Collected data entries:
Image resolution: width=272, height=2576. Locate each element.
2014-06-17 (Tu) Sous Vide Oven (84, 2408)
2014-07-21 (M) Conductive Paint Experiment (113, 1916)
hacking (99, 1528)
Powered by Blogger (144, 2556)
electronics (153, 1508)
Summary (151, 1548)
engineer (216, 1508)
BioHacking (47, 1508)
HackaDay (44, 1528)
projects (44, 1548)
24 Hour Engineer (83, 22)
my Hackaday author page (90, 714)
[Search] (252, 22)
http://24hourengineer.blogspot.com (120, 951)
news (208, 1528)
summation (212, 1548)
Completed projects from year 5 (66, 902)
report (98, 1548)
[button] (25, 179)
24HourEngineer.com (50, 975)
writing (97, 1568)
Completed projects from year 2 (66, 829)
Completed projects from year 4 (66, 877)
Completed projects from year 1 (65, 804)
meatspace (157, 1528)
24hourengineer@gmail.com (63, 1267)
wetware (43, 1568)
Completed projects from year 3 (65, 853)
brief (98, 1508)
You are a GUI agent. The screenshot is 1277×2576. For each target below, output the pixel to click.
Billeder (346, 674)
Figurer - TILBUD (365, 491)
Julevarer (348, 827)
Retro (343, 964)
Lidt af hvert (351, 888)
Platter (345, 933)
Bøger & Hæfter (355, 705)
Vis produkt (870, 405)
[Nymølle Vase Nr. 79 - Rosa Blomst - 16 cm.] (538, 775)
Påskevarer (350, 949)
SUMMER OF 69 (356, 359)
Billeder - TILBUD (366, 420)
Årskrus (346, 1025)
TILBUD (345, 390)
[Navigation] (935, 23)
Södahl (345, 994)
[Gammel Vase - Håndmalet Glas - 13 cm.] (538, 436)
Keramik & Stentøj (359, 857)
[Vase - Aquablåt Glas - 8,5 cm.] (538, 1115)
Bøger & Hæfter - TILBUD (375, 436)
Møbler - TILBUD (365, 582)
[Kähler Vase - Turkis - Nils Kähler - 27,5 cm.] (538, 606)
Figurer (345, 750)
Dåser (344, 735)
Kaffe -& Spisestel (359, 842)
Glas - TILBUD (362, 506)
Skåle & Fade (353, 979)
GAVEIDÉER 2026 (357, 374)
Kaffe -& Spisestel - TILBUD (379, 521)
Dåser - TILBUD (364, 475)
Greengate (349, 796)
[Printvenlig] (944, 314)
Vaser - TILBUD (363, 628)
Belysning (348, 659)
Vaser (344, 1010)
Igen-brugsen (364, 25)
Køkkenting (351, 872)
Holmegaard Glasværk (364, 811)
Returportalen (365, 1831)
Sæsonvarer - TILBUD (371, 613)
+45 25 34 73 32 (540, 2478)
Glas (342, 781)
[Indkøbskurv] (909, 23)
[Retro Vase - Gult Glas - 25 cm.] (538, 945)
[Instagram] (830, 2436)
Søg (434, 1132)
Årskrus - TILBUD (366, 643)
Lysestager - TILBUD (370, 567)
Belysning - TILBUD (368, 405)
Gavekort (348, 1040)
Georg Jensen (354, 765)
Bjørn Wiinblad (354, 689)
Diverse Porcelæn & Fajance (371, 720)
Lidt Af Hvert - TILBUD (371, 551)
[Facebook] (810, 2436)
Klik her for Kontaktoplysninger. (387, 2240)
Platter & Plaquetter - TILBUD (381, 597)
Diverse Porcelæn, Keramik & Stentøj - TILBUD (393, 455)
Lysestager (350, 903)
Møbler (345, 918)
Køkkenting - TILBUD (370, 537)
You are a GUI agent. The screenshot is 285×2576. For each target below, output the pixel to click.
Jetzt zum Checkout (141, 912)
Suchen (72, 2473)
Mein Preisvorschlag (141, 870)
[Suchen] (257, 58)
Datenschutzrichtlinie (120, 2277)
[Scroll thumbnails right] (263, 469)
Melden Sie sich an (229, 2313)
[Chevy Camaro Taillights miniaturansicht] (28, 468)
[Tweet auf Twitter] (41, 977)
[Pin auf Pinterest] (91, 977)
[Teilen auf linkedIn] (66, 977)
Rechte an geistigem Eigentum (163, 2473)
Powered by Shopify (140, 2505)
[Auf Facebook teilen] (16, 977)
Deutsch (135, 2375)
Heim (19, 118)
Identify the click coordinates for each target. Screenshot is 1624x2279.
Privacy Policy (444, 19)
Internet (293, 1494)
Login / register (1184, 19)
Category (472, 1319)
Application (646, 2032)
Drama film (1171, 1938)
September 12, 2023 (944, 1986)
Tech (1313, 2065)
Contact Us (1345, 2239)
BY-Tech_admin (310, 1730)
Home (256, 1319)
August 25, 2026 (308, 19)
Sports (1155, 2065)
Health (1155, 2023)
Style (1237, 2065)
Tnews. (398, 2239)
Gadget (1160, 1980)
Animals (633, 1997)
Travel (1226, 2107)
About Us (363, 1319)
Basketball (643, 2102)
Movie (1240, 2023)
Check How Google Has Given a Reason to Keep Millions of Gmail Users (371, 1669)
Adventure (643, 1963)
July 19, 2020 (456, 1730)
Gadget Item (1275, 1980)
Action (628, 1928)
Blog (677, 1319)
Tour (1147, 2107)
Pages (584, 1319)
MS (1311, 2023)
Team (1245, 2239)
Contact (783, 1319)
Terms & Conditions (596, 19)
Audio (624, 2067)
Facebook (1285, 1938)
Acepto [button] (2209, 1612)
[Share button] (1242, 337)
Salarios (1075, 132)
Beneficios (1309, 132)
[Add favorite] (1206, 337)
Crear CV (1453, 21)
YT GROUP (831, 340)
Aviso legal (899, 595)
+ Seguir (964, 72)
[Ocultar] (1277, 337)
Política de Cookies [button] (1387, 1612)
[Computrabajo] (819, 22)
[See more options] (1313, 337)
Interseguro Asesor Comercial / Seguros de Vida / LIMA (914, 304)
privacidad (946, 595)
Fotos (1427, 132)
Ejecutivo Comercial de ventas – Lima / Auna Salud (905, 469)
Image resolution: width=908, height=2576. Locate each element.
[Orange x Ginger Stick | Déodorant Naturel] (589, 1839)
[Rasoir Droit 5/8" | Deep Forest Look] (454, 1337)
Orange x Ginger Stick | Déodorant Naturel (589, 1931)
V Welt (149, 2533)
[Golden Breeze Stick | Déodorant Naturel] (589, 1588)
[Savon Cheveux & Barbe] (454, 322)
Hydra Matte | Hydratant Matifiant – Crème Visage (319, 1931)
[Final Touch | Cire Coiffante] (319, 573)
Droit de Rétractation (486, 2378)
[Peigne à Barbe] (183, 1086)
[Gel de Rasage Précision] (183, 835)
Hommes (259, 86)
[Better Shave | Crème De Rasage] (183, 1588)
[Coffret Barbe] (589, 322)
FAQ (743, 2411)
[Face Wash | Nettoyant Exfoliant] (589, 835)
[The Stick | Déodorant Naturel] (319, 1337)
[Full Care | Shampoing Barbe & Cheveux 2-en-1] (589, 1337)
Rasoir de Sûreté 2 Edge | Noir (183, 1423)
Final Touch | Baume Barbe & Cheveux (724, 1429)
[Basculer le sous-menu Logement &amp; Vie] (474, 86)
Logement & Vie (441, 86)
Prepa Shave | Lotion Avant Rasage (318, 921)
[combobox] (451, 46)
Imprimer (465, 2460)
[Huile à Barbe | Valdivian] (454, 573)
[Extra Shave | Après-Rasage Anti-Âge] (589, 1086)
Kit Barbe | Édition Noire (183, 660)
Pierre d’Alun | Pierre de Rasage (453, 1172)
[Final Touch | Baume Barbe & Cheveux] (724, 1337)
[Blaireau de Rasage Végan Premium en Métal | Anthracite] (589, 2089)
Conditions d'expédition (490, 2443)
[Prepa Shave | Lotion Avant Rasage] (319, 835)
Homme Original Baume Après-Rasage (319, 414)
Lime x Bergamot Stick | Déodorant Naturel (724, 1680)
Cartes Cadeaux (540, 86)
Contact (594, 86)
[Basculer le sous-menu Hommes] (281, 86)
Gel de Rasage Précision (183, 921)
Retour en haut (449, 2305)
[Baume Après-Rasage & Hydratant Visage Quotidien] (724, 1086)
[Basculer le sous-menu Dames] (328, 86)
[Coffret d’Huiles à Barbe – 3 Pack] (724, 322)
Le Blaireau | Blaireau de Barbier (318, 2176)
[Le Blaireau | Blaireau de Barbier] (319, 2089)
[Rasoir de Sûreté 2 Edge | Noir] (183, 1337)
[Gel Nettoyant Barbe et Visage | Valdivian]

WHAT YOU NEED TO DO: Look above for the line holding "Team (1245, 2239)", then set down exactly that line and every line after it up to and including the line holding "[Basculer le sous-menu Dames] (328, 86)", with nothing else.

TASK ANSWER:
Team (1245, 2239)
Contact (783, 1319)
Terms & Conditions (596, 19)
Audio (624, 2067)
Facebook (1285, 1938)
Acepto [button] (2209, 1612)
[Share button] (1242, 337)
Salarios (1075, 132)
Beneficios (1309, 132)
[Add favorite] (1206, 337)
Crear CV (1453, 21)
YT GROUP (831, 340)
Aviso legal (899, 595)
+ Seguir (964, 72)
[Ocultar] (1277, 337)
Política de Cookies [button] (1387, 1612)
[Computrabajo] (819, 22)
[See more options] (1313, 337)
Interseguro Asesor Comercial / Seguros de Vida / LIMA (914, 304)
privacidad (946, 595)
Fotos (1427, 132)
Ejecutivo Comercial de ventas – Lima / Auna Salud (905, 469)
Image resolution: width=908, height=2576. Locate each element.
[Orange x Ginger Stick | Déodorant Naturel] (589, 1839)
[Rasoir Droit 5/8" | Deep Forest Look] (454, 1337)
Orange x Ginger Stick | Déodorant Naturel (589, 1931)
V Welt (149, 2533)
[Golden Breeze Stick | Déodorant Naturel] (589, 1588)
[Savon Cheveux & Barbe] (454, 322)
Hydra Matte | Hydratant Matifiant – Crème Visage (319, 1931)
[Final Touch | Cire Coiffante] (319, 573)
Droit de Rétractation (486, 2378)
[Peigne à Barbe] (183, 1086)
[Gel de Rasage Précision] (183, 835)
Hommes (259, 86)
[Better Shave | Crème De Rasage] (183, 1588)
[Coffret Barbe] (589, 322)
FAQ (743, 2411)
[Face Wash | Nettoyant Exfoliant] (589, 835)
[The Stick | Déodorant Naturel] (319, 1337)
[Full Care | Shampoing Barbe & Cheveux 2-en-1] (589, 1337)
Rasoir de Sûreté 2 Edge | Noir (183, 1423)
Final Touch | Baume Barbe & Cheveux (724, 1429)
[Basculer le sous-menu Logement &amp; Vie] (474, 86)
Logement & Vie (441, 86)
Prepa Shave | Lotion Avant Rasage (318, 921)
[combobox] (451, 46)
Imprimer (465, 2460)
[Huile à Barbe | Valdivian] (454, 573)
[Extra Shave | Après-Rasage Anti-Âge] (589, 1086)
Kit Barbe | Édition Noire (183, 660)
Pierre d’Alun | Pierre de Rasage (453, 1172)
[Final Touch | Baume Barbe & Cheveux] (724, 1337)
[Blaireau de Rasage Végan Premium en Métal | Anthracite] (589, 2089)
Conditions d'expédition (490, 2443)
[Prepa Shave | Lotion Avant Rasage] (319, 835)
Homme Original Baume Après-Rasage (319, 414)
Lime x Bergamot Stick | Déodorant Naturel (724, 1680)
Cartes Cadeaux (540, 86)
Contact (594, 86)
[Basculer le sous-menu Hommes] (281, 86)
Gel de Rasage Précision (183, 921)
Retour en haut (449, 2305)
[Baume Après-Rasage & Hydratant Visage Quotidien] (724, 1086)
[Basculer le sous-menu Dames] (328, 86)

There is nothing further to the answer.